#### What to work on
The records below must be repeated exactly, but without their pictures.

Top of Material supplied

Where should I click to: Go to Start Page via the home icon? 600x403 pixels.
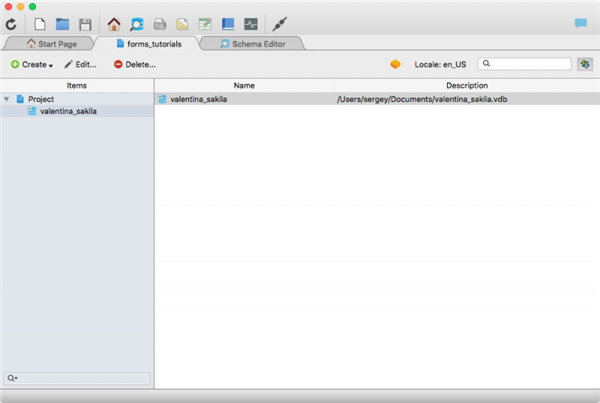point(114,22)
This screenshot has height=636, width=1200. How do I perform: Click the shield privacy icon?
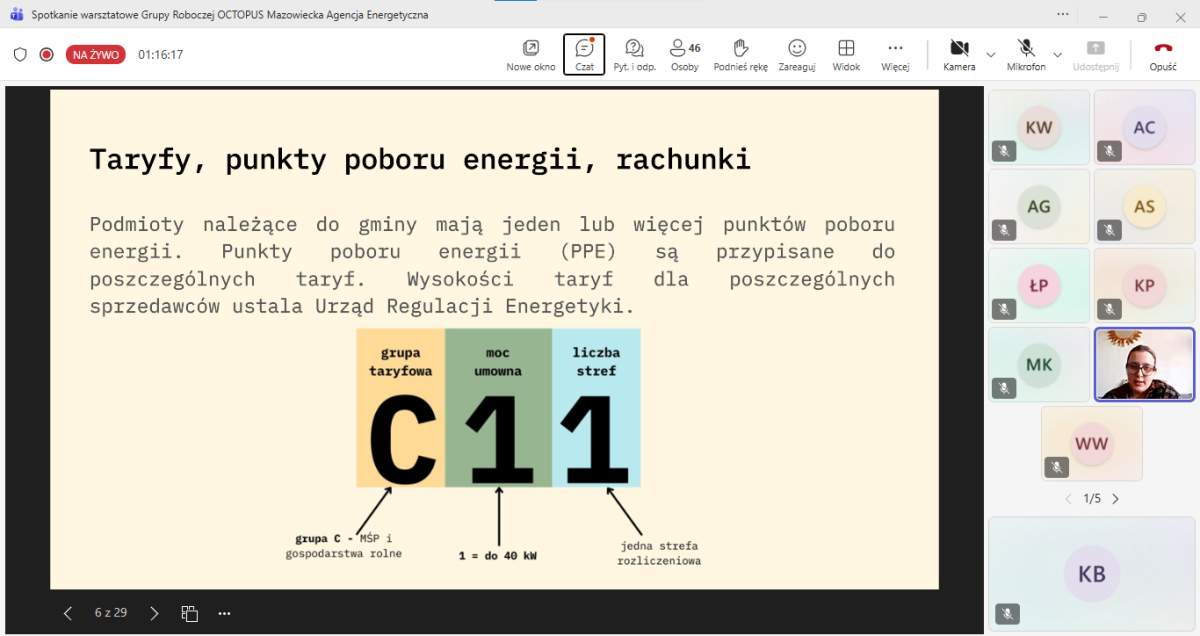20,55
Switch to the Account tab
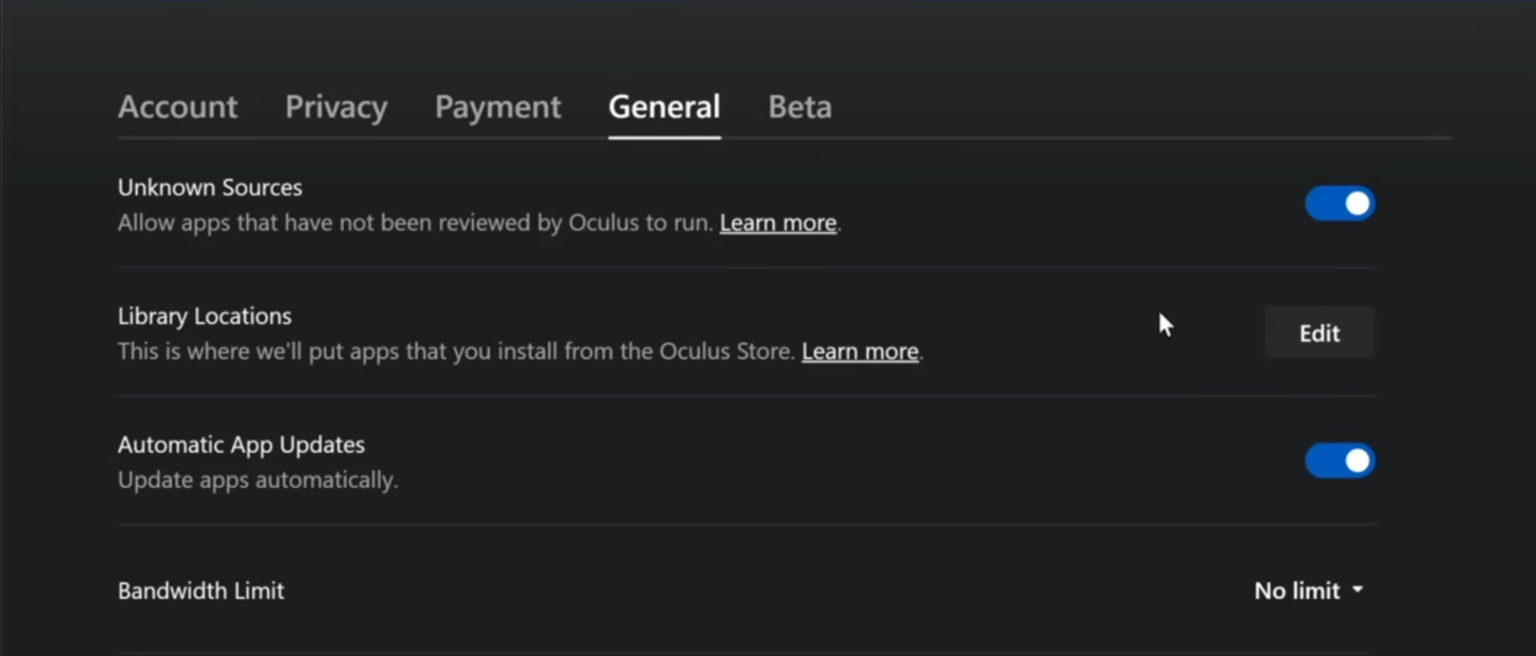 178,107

Bottom of Material supplied

#### Expected answer
Where should I click to: Go to Start Page via the home icon? 600x403 pixels.
point(114,22)
This screenshot has height=636, width=1200. How do I perform: Click the shield privacy icon?
20,55
Switch to the Account tab
 178,107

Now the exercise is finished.